The data collected here are categorized into meteorological, forest-related and socioeconomic data, and wildfire outbreak records, which require various preprocessing due to different collection methods and units of each data. Particularly, as for the meteorological data, several cases in which direct observations were missing due to errors in the collection devices or uneven distribution of stations across regions. Here, we used the average value of the data collected at neighboring stations to replace the missing measurement data of a specific area, and interpolated the missing values of a specific date by reflecting the trend of consecutive days. As for precipitation, KMA provides the data on daily cumulative precipitation (mm/day), although preliminary analysis revealed that it rarely contributed to wildfire prediction when the precipitation values were applied to the model. Here, we coded it into four sequential levels: 3 (on the day of rain), 2 (the next day), 1 (two days later), and 0 (other days). This coding reflects a decreasing impact of precipitation on fire risk as time elapses from a rain event. Contrarily, as various variables such as meteorological, forest-based, and demographic data were considered in a complex manner in this study, each variable has different units and numerical ranges. Hence, it is necessary to introduce a standardization technique to prevent the model from being sensitive to certain scales; specifically, we used StandardScaler from the scikit-learn package, which converts to the mean of 0, and the standard deviation of 1 (Eq. 1).

$${\text{X}}{\prime}=\frac{\text{X}-\upmu }{\upsigma }$$
(1)

Model selection and development

To predict daily wildfire outbreaks, we compared and analyzed representative machine-learning techniques. For model selection, we considered the following: Logistic Regression, which is traditionally used with a high frequency due to its relatively simple explanatory power, Random Forest32, which is a tree-based ensemble model, XGBoost33, Extra Trees34, and LightGBM35. These models predict the likelihood of wildfire outbreaks as a binary classification (0: non-outbreaks, 1: outbreaks) and vary in their predictive accuracy and power to interpret characteristics.

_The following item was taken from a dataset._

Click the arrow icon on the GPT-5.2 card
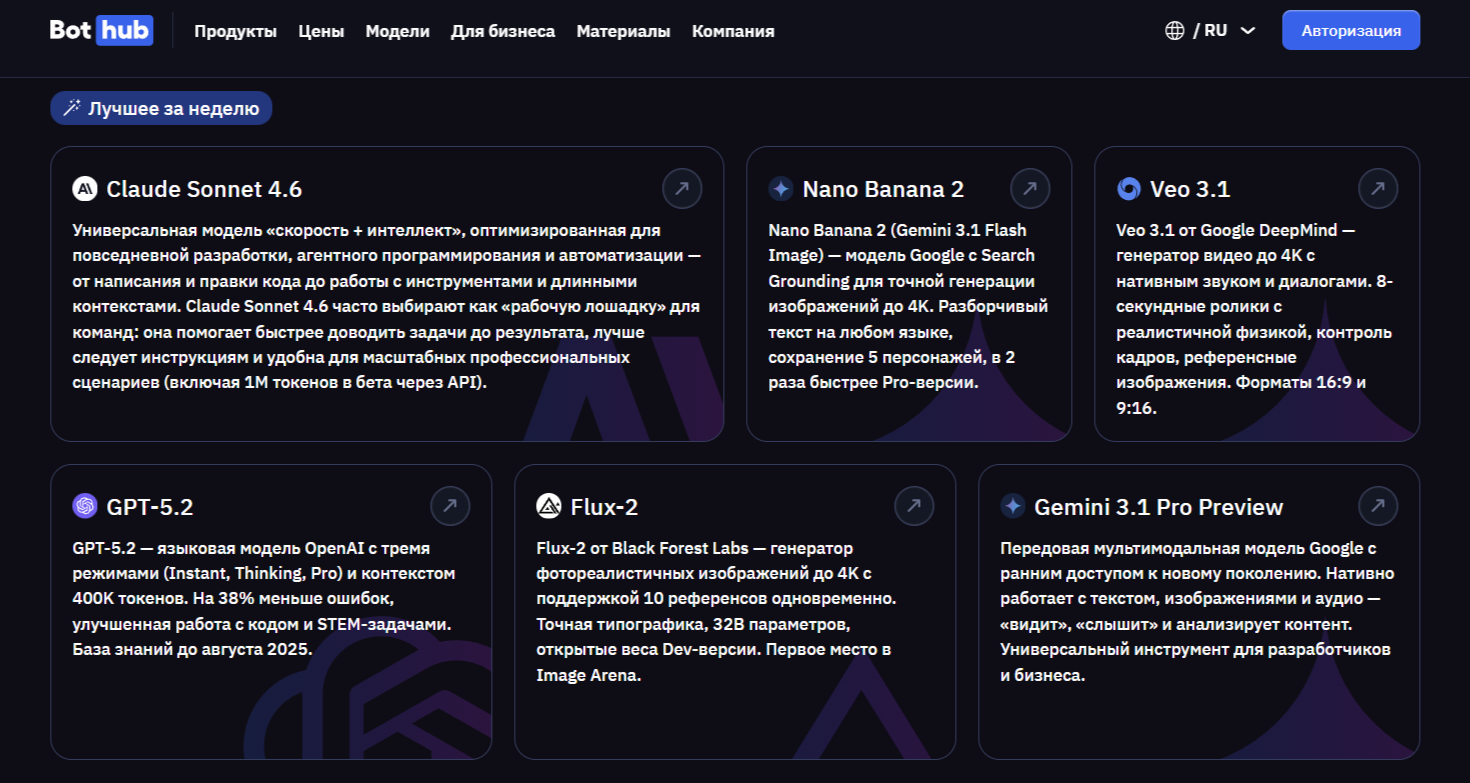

Logistic Regression is a traditional technique to estimate the probability of wildfire outbreaks through linear combination and was utilized in South Korea to identify the wildfire risk index with meteorological factors as input variables36. Unlike ordinary linear regression, it uses a sigmoid function to output a probability value between 0 and 1, and interprets the result in the form of \(\text{p}=1/(1+{\text{e}}^{-\text{z}})\). Here, \(\text{z}\) is a linear combination of independent variables, and the sign of the regression coefficient (\(\upbeta\)) can be applied to relatively infer the directionality of the variable to wildfire outbreaks.

XGBoost and LightGBM are both ensemble models in the Boosting family, and take methods in which an earlier predictor weighs the part where the classifier is wrong. XGBoost33 trains trees in stages, assigning weights to incorrect predictions from the previous tree to compensate for the error. It shows a fast learning speed, and has regularization techniques to prevent overfitting, showing excellent performance in handling large datasets.

Random Forest and Extra Trees are both ensemble models by creating numerous decision trees. Random Forest32 randomly extracts parts of the training data during the learning process, and randomly selects candidate variables at each split to construct a tree. Such Bagging-based randomization lowers the overfitting risks of a single tree and ensures a stable prediction performance by exploring a wide range of variable combinations. Extra Trees34 strengthens more randomness when splitting nodes, the candidate node splitting criteria are randomly selected when splitting each time. As this technique can increase variance instead of lowering bias, an appropriate parameter tuning is essential. In LightGBM35, a histogram-based data structure and a Leaf-wise Growth strategy can be applied, resulting in higher learning speed and accuracy. It was designed to efficiently handle large-scale and high-dimensional data, and shows a high predictive power in imbalanced data situations by simply adjusting parameters.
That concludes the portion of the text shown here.